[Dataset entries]
###

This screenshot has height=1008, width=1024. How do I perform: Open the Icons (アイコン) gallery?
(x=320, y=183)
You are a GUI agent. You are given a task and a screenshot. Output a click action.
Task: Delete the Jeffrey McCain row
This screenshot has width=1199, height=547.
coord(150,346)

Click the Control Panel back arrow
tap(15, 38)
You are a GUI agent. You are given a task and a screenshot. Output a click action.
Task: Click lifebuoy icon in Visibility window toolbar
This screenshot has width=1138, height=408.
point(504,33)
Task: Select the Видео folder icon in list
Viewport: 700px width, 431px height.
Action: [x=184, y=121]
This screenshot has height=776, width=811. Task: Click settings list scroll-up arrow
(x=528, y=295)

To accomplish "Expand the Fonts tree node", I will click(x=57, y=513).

###

Return only the lines running from the line with "This screenshot has height=776, width=811." to the last line of the records, both included, exactly as written.

# EXERCISE ANSWER
This screenshot has height=776, width=811. Task: Click settings list scroll-up arrow
(x=528, y=295)

To accomplish "Expand the Fonts tree node", I will click(x=57, y=513).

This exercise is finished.